--- INFORMATION ---

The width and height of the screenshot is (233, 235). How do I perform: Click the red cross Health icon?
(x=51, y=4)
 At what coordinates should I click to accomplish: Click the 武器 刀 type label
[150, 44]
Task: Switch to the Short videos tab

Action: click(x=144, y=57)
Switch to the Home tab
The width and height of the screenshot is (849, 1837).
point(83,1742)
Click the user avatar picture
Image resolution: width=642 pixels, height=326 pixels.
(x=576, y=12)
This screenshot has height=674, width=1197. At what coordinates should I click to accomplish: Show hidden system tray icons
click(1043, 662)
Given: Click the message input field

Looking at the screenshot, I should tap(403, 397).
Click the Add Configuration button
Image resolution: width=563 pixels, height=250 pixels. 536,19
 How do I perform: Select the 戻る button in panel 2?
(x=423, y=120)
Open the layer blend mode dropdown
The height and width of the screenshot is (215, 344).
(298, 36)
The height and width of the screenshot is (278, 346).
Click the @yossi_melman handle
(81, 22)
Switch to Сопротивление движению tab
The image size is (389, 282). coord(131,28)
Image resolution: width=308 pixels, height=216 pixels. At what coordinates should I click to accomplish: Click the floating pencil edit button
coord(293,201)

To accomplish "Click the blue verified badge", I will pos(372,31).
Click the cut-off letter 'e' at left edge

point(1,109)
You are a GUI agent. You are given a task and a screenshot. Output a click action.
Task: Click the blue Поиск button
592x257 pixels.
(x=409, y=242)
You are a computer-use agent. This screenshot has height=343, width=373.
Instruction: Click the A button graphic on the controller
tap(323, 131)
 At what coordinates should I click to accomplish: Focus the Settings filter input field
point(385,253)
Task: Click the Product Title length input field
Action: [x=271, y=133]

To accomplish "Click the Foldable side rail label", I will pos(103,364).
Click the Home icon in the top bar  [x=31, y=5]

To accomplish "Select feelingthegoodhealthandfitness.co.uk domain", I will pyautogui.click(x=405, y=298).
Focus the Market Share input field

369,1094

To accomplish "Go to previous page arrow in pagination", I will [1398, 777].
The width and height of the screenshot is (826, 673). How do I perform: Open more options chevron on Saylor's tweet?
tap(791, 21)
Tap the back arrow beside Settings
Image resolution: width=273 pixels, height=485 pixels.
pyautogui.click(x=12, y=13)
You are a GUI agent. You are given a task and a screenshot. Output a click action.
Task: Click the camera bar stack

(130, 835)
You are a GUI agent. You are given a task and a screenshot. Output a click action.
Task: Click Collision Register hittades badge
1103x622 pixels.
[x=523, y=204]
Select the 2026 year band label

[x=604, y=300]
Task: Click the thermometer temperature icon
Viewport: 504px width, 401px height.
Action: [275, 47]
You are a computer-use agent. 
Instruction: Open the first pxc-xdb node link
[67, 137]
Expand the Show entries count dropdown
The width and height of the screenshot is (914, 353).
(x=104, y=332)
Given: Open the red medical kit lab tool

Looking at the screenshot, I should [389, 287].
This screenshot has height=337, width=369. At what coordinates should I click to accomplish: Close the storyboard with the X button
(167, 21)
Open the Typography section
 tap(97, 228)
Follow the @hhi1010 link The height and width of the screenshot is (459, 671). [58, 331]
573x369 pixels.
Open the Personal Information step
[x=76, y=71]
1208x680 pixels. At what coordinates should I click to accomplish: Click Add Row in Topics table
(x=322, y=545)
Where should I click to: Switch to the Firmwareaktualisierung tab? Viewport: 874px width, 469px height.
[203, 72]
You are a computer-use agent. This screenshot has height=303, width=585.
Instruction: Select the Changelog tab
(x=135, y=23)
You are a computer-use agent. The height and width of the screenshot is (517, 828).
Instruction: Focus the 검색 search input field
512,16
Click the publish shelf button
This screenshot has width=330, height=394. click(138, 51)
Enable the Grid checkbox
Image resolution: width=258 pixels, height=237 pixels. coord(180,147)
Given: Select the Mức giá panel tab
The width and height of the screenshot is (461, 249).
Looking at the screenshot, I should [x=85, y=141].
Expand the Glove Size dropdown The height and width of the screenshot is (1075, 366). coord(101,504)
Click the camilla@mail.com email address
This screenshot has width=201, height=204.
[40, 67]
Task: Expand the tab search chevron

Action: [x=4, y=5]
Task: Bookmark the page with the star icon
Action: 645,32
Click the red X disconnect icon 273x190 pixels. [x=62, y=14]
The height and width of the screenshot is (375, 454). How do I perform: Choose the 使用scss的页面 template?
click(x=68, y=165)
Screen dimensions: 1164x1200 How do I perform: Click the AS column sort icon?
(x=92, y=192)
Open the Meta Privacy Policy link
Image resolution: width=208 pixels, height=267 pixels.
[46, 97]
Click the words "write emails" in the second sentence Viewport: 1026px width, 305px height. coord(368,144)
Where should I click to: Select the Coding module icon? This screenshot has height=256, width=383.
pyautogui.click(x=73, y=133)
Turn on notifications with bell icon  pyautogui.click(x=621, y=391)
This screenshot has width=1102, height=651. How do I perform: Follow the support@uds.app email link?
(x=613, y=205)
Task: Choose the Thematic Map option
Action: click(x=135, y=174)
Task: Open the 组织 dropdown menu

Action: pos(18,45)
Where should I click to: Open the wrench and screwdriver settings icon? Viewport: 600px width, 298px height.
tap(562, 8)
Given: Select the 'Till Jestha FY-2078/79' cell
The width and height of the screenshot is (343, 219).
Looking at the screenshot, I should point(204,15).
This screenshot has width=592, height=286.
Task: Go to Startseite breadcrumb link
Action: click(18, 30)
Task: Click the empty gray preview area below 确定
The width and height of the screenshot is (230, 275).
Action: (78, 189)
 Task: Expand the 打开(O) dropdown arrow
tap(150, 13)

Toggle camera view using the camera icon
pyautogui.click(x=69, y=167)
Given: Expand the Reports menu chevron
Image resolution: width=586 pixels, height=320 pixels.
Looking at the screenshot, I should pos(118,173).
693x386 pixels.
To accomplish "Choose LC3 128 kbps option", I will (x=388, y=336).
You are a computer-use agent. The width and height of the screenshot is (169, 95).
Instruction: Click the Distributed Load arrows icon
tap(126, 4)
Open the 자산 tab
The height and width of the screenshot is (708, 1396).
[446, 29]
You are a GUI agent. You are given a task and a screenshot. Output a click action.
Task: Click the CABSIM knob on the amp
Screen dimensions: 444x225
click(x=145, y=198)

---

= WORK REQUIRED =
Give back exactly the lines from the one containing "Task: Click the CABSIM knob on the amp" through the end of the listing above, with both ends included and nothing added.

= ANSWER BOX =
Task: Click the CABSIM knob on the amp
Screen dimensions: 444x225
click(x=145, y=198)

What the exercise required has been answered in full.